Psychology – FAQ

Psychology – Frequently Asked Questions

What is Psychotherapy?

Psychotherapy is a process where a trained professional builds a relationship with a patient for the purpose of helping the patient with psychological symptoms, behavioral problems or for personal growth.  The patient usually shares his feelings and thoughts to a nonjudgmental, empathic listener which helps the patient heal.  As a result, the patient feels validated, valued and understands their feelings and emotions more completely.  Patients often lead more fulfilling lives with greater career success and meaningful relationships. Symptoms such as anxiety, depression, addiction and other self destructive behavior often diminish.  Psychotherapy has been shown to be beneficial to many patients. In one of the most comprehensive studies, (Howard et al), 50% of patients showed mental health improvement after 12 sessions and 80% after 6 months of psychotherapy.

How are psychologists trained?

On average, psychologists have five to seven years of training in addition to their Bachelor’s degree, and 3,000 hours of supervised practice in psychology.  A year of supervised post-doctoral psychological training must be completed before psychologists take their national test and a state-administered oral exam.

Psychologists licensed to practice in the state of California have degrees in the following: Doctor of Philosophy in Psychology (Ph.D.), Doctor of Psychology (Psy.D.), or Doctor of Education (Ed.D.). Psychologists are further required to take continuing education courses each year to keep their licenses current and to continually learn.

What is the difference between a Psychologist and a Psychiatrist?

Clinical Psychologist are licensed and registered by the state.

Individuals who refer to themselves as “counselors” or provide “counseling” are not to be confused with Psychologists who offer counseling, psychotherapy or other therapy services.  Psychologists do not prescribe medications in the state of California.

Psychiatrists attend medical school and receive Doctor of Medicine (M.D.) degree. Following the completion of this degree, individuals are then required to complete a post-graduate residency-training program with a specialization in psychiatry. Treatment approaches are often more biologically based.  Psychiatrists are able to prescribe psychotropic medications.

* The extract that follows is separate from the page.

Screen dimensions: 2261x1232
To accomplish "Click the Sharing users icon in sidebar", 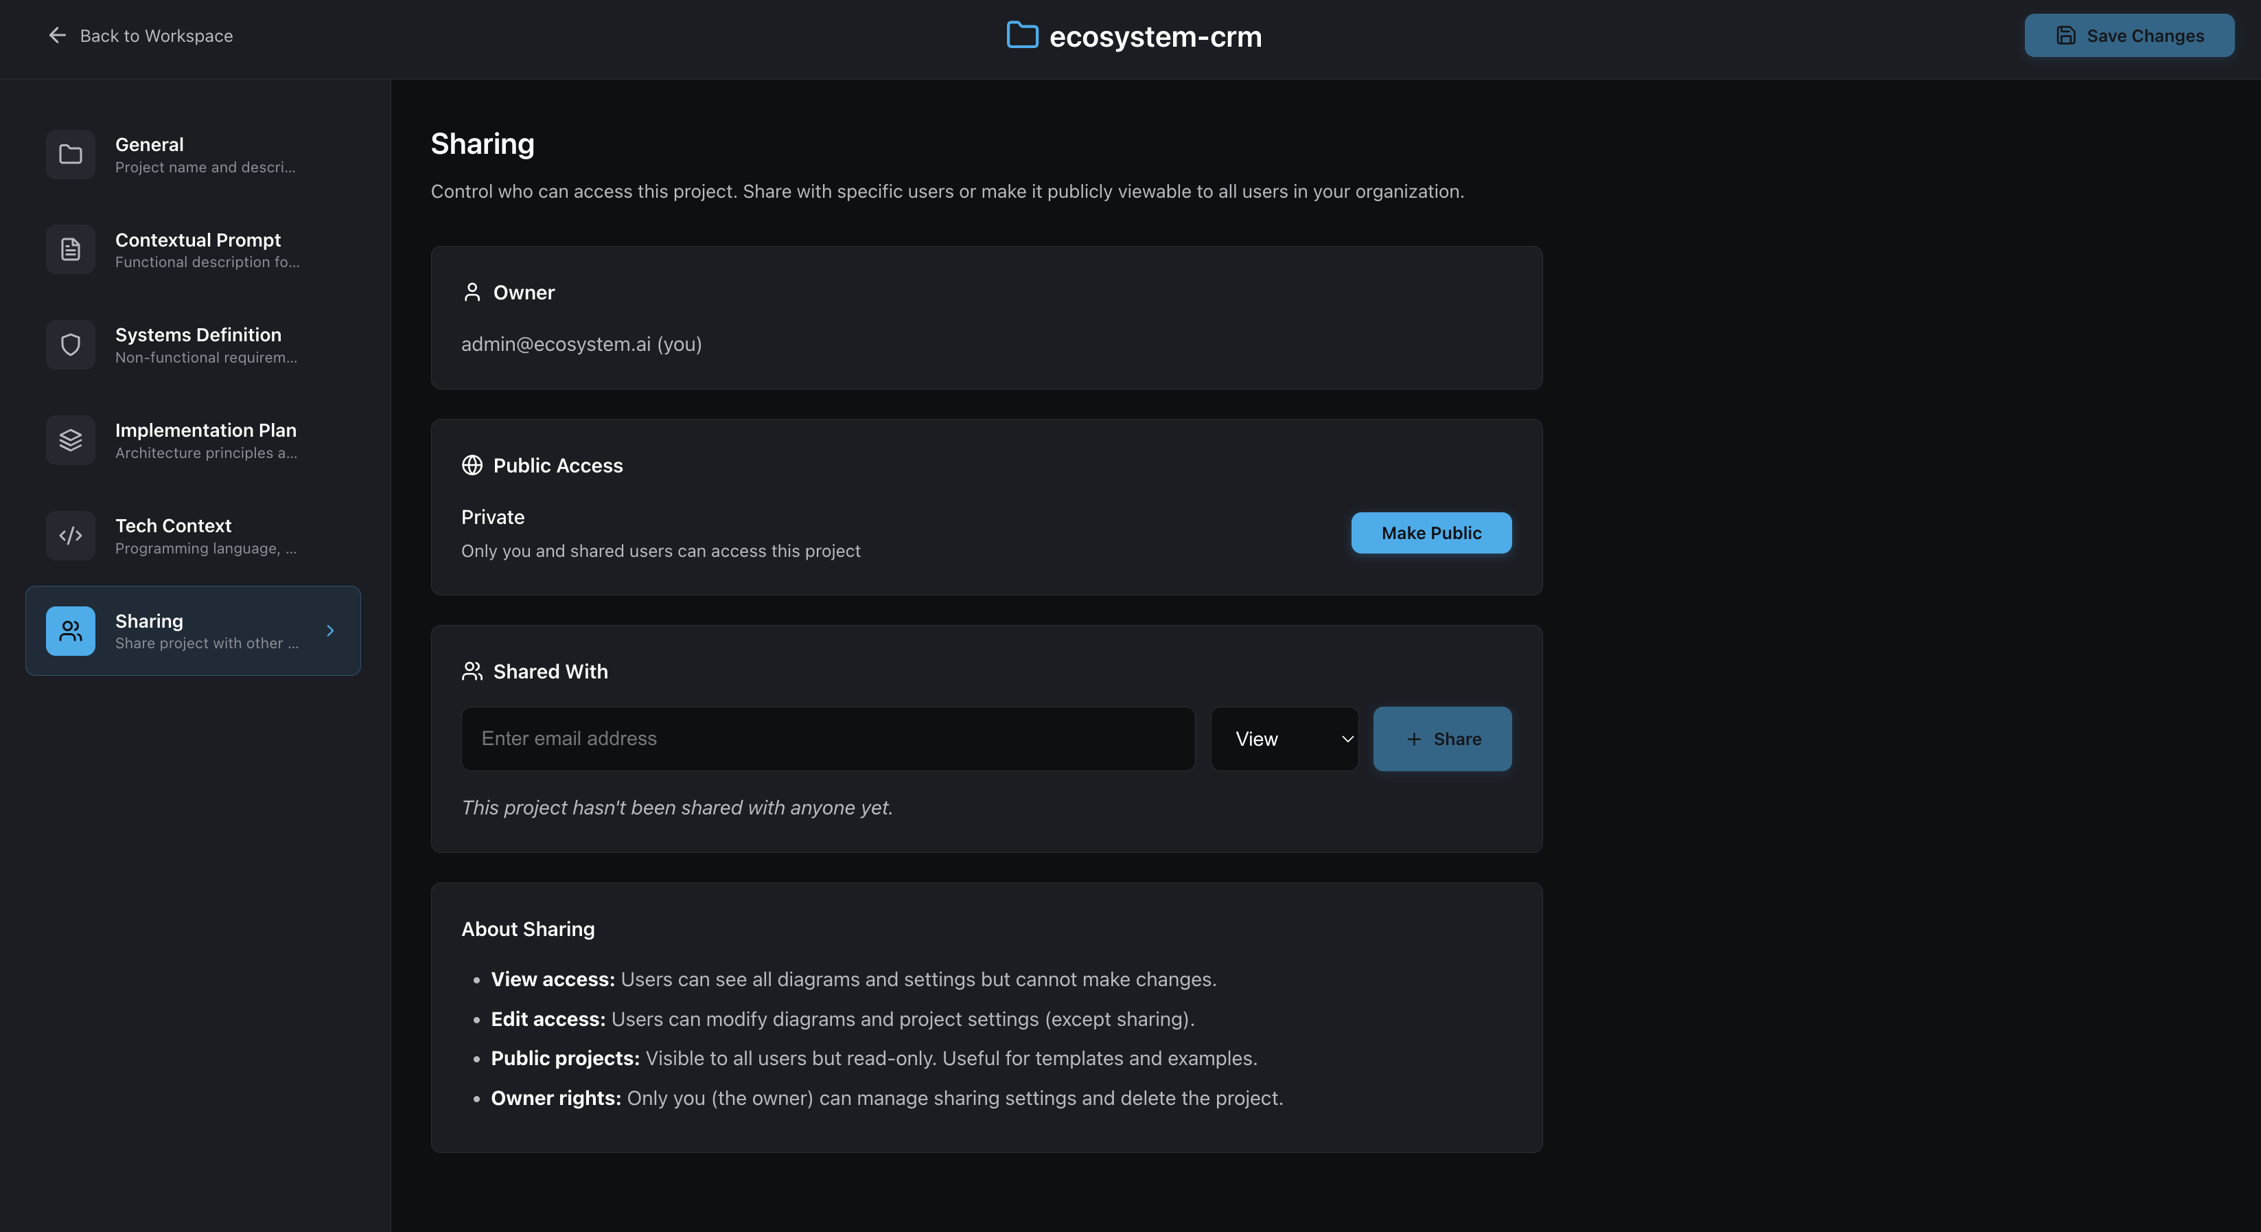I will (70, 630).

What is the typical length of treatment?

Dr. Whitman typically holds 45 minute weekly sessions for individuals.  Couples or group appointments may be a little longer.  Individuals may consider and opt for treatment more frequently than once a week. This more intensive treatment can be very beneficial but does require a greater financial and time commitment.

How long will I be in therapy?

Since each person has individual needs, length of treatment will vary based on the patients needs.  The length of a patient’s therapy is not pre-determined; instead it is tailored to each patient’s needs.